MAR 14: Doctors whose terminally ill patients ask for help in ending their lives are often forced by an "unspoken code of silence" to decide on the request alone, without the advice of fellow physicians, researchers said on Tuesday.

In a study published in the Archives of Internal Medicine, researchers interviewed doctors in Seattle and San Francisco who had received at least one request from a terminally ill patient for help in committing suicide. Half of the doctors had helped a patient to die, while the other half had not.

Dr. Jeffrey Kohlwes, who led the study, said the most surprising finding was that doctors rarely discussed the suicide requests with other doctors.

"Most physicians who received these requests really dealt with them alone. They perceived an unspoken code of silence on the topic amongst their colleagues," Kohlwes, a doctor at San Francisco Veterans Affairs Medical Center and a professor at the University of California San Francisco, said in a statement.

Although doctor-assisted suicide is against the law in every US state but Oregon, doctors who care for terminally ill patients regularly hear suicide requests from patients, the researchers said.
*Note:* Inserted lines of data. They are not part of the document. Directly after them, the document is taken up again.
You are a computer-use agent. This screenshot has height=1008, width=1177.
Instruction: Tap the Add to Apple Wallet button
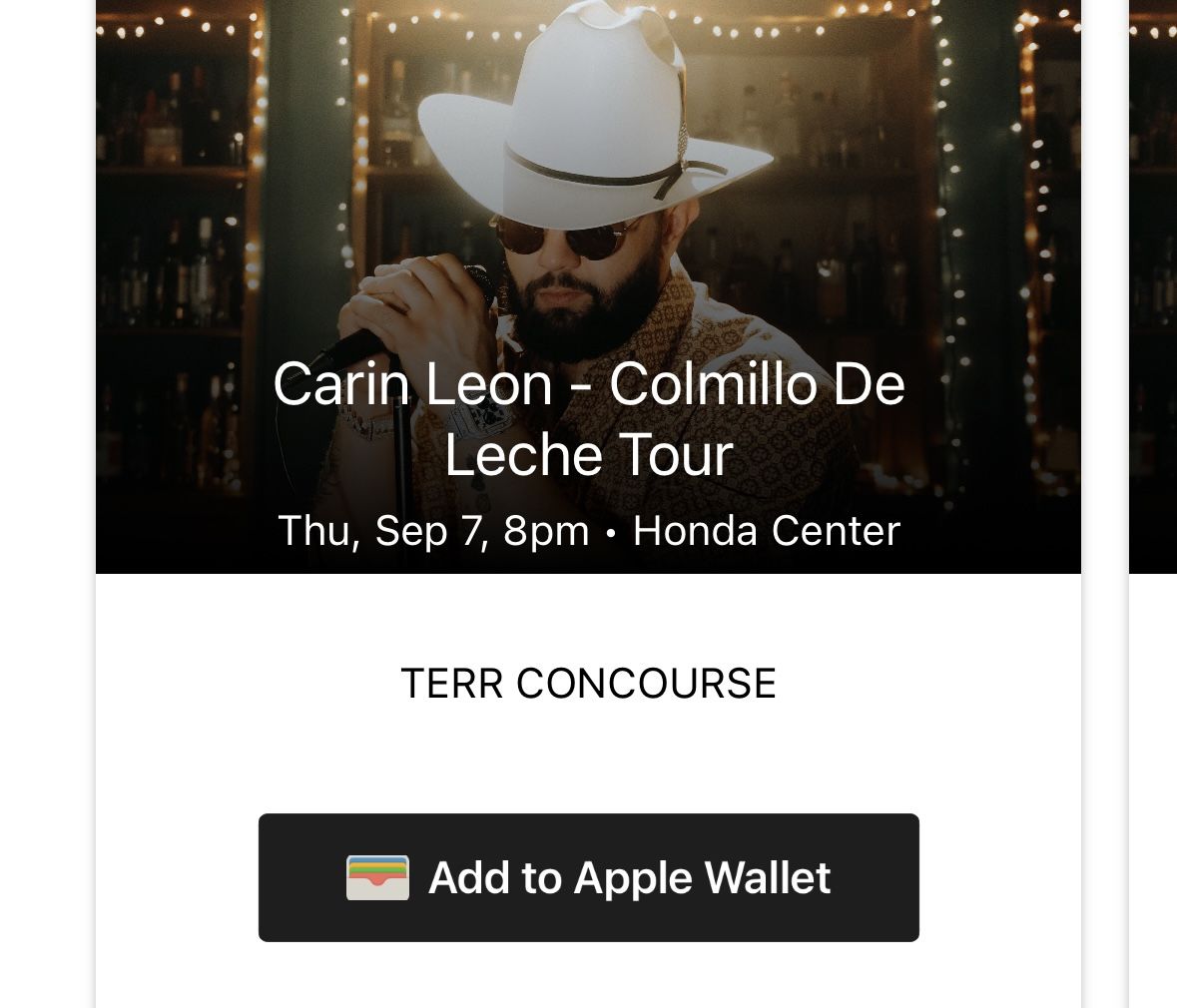[589, 877]
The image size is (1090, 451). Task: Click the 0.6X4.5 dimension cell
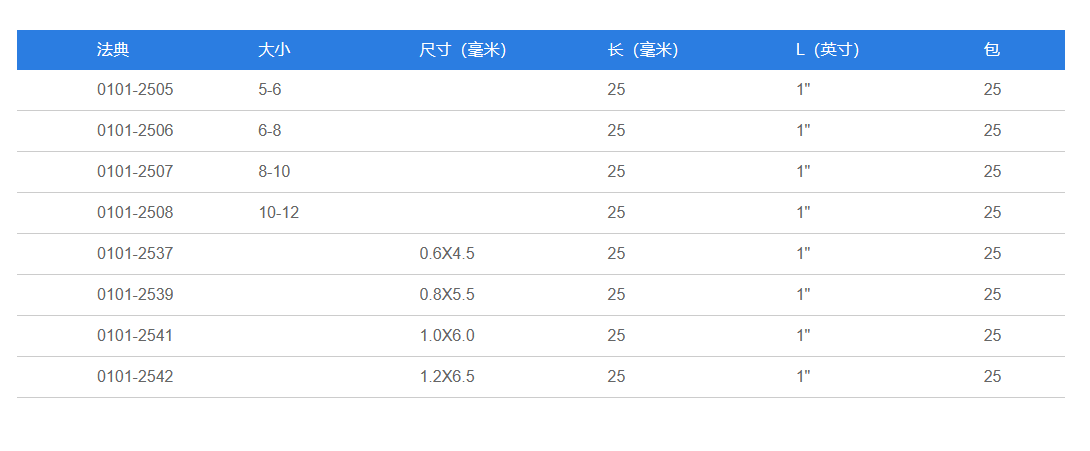tap(447, 254)
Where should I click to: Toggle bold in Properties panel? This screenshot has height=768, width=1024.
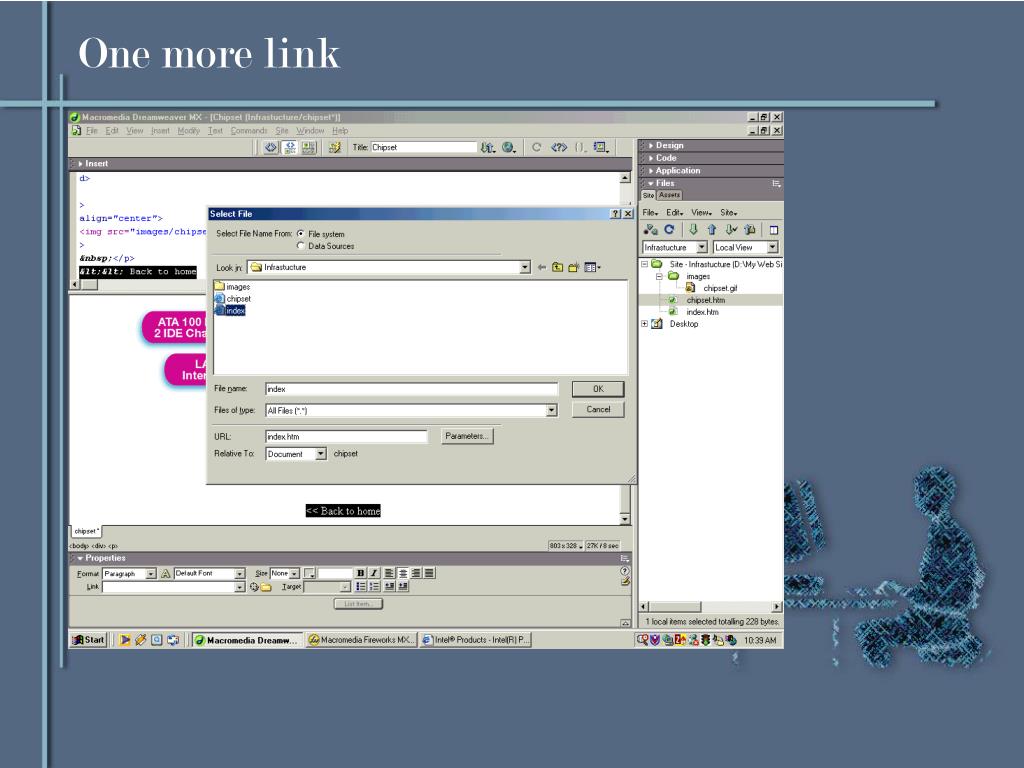coord(360,573)
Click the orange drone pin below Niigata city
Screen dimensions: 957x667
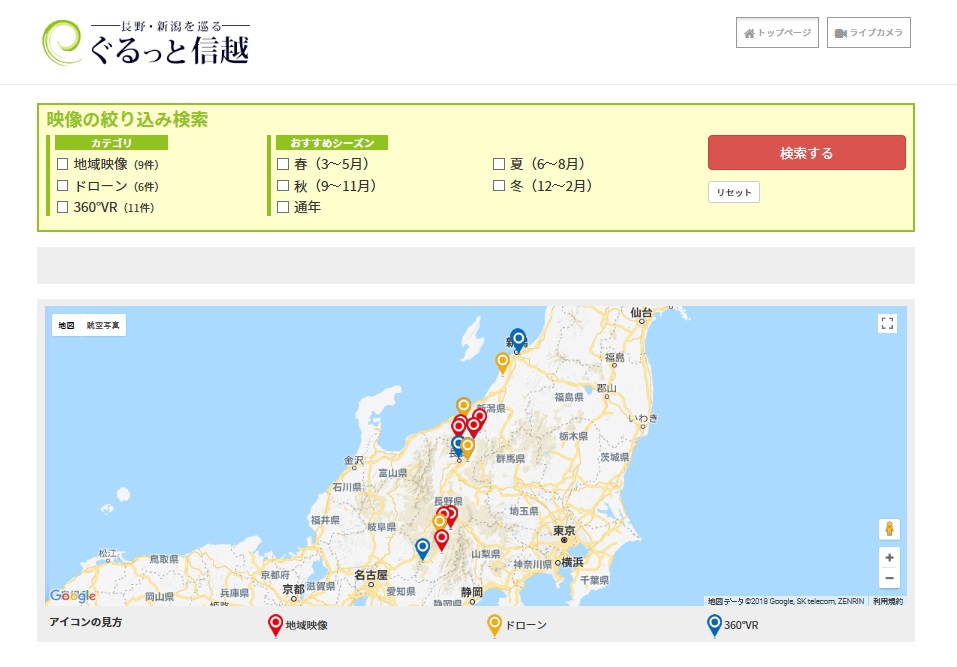tap(503, 362)
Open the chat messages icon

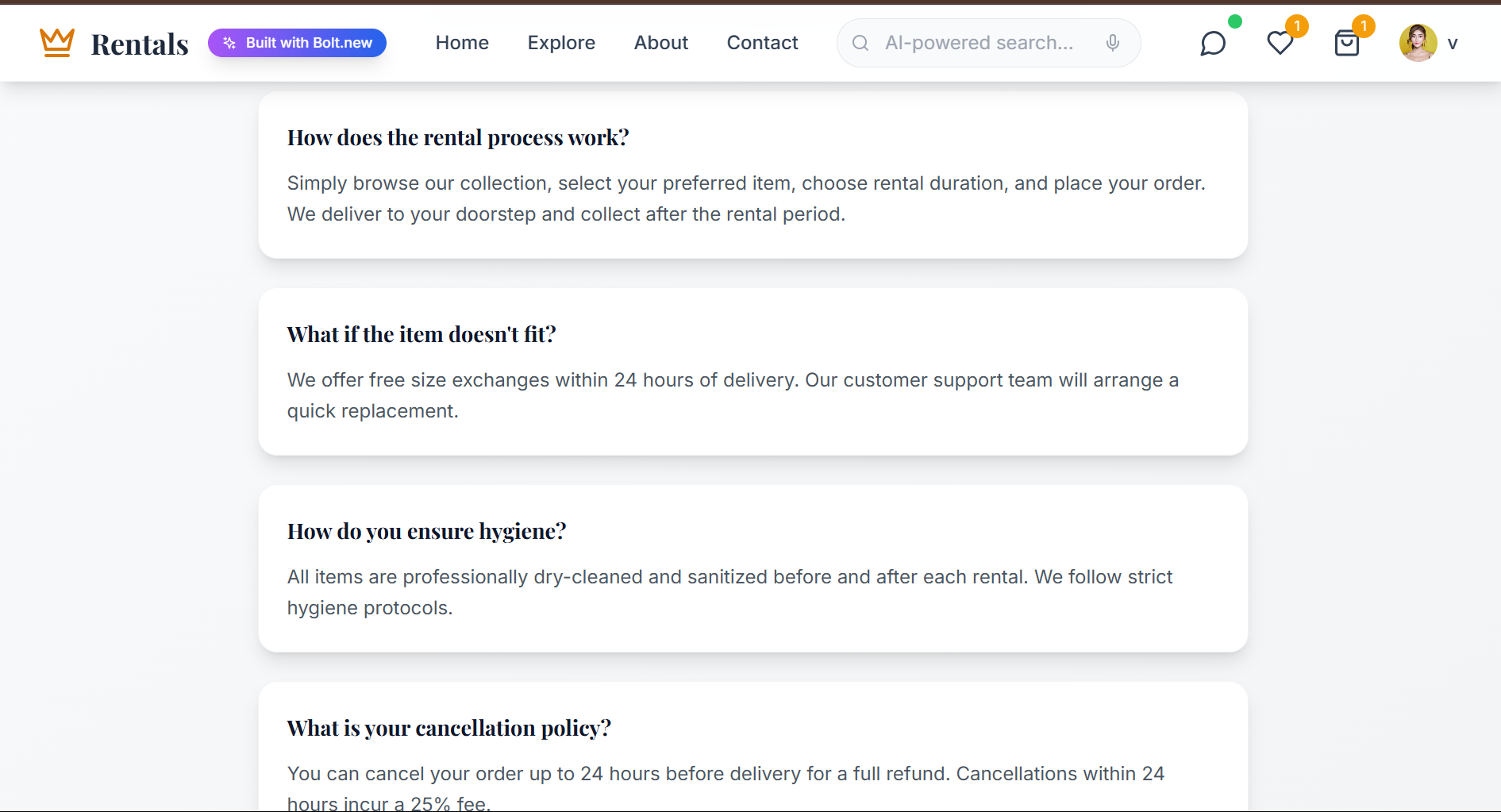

But there has been little documentation of how these requests are handled, they said.

The study was based on interviews with 20 doctors.

A heavy emotional burden accompanied the isolation experienced by the doctors, Kohlwes said. A few said they were worried about becoming known publicly as the "local Kevorkian," Kohlwes said, referring to Dr. Jack Kevorkian, an assisted-suicide crusader convicted in 1999 of second-degree murder in Michigan.

Doctors said they had the most difficulty dealing with requests from patients who wanted to die because their lives had become devoid of meaning, not because they were undergoing unbearable pain or suffering.

Kohlwes said most requests for a doctor's help in suicide could be handled by simply treating physical pain or depression.

"Most physicians we interviewed used these requests as a warning flag to aggressively treat a patient's physical discomfort, and in many cases they felt this was effective," he said. Most doctors in the study reported treating their patients with antidepressants.